Infections associated with dental implants may cause peri-implantitis often resulting in implant loss and impaired function. According to recent studies, the incidence of peri-implantitis is between 10% and 50%. There are many factors that may play a role in the emergence of peri-implantitis but its etiology is still not known. Research suggest that the peri-implantitis is a polymicrobial infection triggered by both aerobic and anaerobic bacteria making complete recovery very hard to achieve, even after the combination of surgical decontamination and antibiotic therapy.
During the last couple decades many biomaterials have been developed as potential implant materials empowered by high biocompatibility. A lot of distinguished scientific achievements have been translated into implant products, however, the improved biocompatibility of implant materials with human tissues entails their increased susceptibility for bacterial infections, as well.
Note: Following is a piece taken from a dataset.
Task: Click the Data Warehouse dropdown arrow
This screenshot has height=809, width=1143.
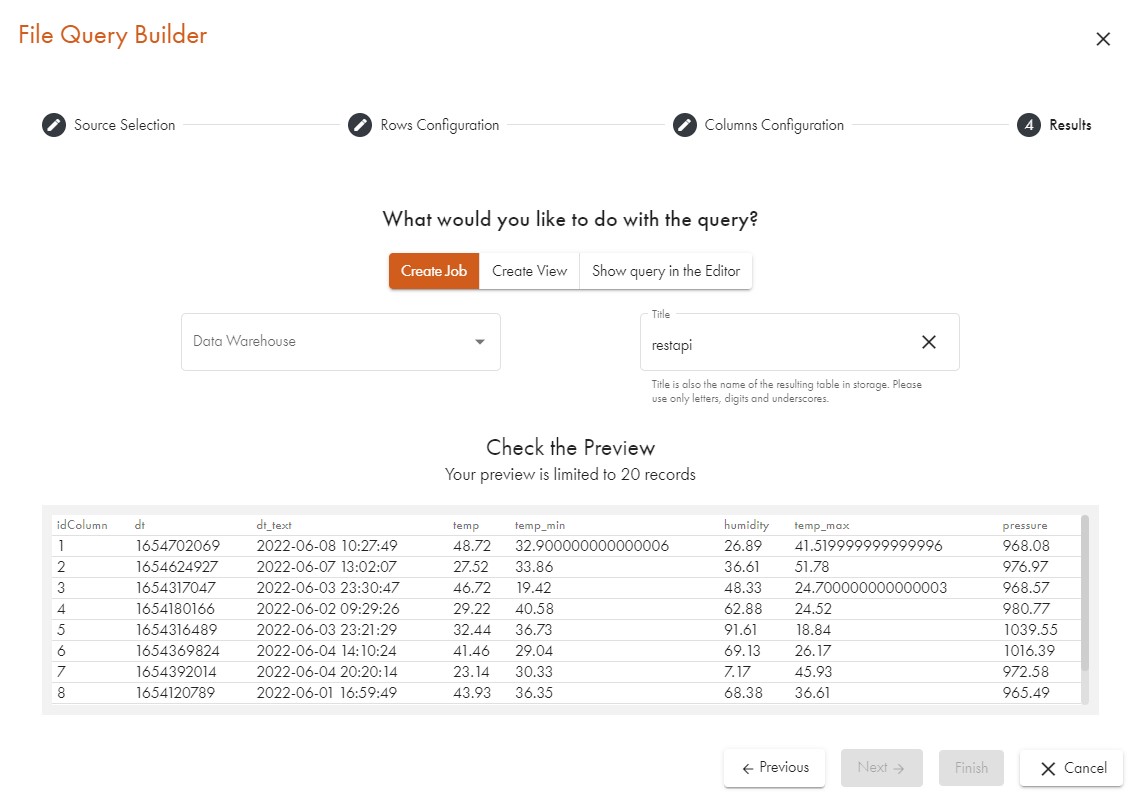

Due to the spreading antimicrobial resistance of bacteria biofilm formation poses severe threat to the survival of any titanium implants once they have been contaminated with pathogenic bacteria. The current dental implants have micro pits and furrows on their titanium-dioxide surface because these structures are believed to support the attachment of osteogenic cells that play pivotal role in bone tissue formation around the implant. Unfortunately, these microstructures also facilitate the attachment of bacteria on the implant surface. Contrarily, based on some research groups’ preliminary findings, the increased surface roughness on titanium implant materials in nano-range may result antibacterial property without any toxic effect on osteogenic cells. A possible explanation is that the superficial nanostructures facilitate the release of free radicals that are responsible for the antibacterial effect.
Our goal is to develop a novel TiO2 nanosurface in order to reduce the rate of titanium dental implant-associated infections. We believe that by intelligent material and process design the susceptibility of indwelling titanium implants for bacterial infection can be significantly reduced allowing their long-term survival.
- induce spontaneous release of free radicals from the implant surface with their effect limited to a very short distance, due to their extreme reactivity,
- support bone formation that ensures the short-, and long-term stability of dental implant in the jaw.
The scientific results of this project will help to increase the competitiveness of small and medium sized companies in the med-tech sector by providing them the know-how to design, manufacture and surface treat dental implants with superior infection resistance.
The SME partners may satisfy an underserved market and become the pioneers of a nascent industry. The SMEs can produce and sell the end product directly to the costumers. In such a consortium the complete line of translational science can be achieved that may lead the technology from the bench to the bed side. Furthermore, the dental implants are made of the same medical grade titanium materials as orthopedic, trauma, spine and veterinarian implants, which have the same need in terms of resistance to infections. This fact places new market segments within the reach of SMEs in the consortium.